2. On p3 (line 21) the format has gone awry, perhaps in the making of the pdf. What you are
doing here is using the global average and the gridded data from HadCRUT3. You just need to
say HadCRUT3v - exactly in this way. You seem also to have got the global average, but this
would seem to be superfluous information. The dataset name is what is important.
3. p4, line 12, I think 1978-79 should be 1997-98, unless you've discovered a hitherto
unknown ENSO event!
4. This same paragraph would be clearer if some of the text was moved around. The model
fitting period of 1970-99 seems key information that should be earlier. You then plot
everything from 1980-2008. Is there a reason why you look how well the model works for
2001-2005 and not for 2001-2008? Is one of the factors not yet available?

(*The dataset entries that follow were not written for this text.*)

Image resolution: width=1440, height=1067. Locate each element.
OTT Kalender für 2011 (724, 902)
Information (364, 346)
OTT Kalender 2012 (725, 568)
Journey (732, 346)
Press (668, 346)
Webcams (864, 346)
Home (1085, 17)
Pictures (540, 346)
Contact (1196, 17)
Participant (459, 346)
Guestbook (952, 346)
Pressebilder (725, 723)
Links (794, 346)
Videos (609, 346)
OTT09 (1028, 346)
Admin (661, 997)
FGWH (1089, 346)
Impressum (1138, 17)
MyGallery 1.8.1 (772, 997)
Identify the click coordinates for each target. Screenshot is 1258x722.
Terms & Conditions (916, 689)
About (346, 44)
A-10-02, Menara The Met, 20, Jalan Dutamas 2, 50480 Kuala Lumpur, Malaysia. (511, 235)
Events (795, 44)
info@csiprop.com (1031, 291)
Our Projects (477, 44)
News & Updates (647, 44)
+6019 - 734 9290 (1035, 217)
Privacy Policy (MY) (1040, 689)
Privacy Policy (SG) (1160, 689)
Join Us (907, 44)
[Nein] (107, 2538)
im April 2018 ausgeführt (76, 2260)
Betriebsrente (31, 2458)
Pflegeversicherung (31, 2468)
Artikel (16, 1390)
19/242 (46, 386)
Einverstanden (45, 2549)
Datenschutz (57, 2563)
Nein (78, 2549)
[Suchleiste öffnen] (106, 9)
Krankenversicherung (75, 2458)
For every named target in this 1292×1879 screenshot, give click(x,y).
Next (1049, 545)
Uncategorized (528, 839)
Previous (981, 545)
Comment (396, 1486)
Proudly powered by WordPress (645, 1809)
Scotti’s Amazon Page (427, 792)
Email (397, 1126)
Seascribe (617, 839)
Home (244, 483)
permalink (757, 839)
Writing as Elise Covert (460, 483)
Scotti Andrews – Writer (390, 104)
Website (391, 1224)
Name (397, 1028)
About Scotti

5. Glad to see that you've dropped reference to European winter warming from volcanic
events. What matters here is what the real world says. Do look at the long European winter
series some time!
6. Finally, maybe you need to supply the origins of the phrase 'past is prologue'. It is an
interesting source. I can see Chinese scientists perplexed when they find out what prologue
Easterling, D.R. and Wehner, M., 2009: Is the climate warming or cooling? Geophys. Res.
Letts. 36, L08706, doi:10.1029/2009GL037810.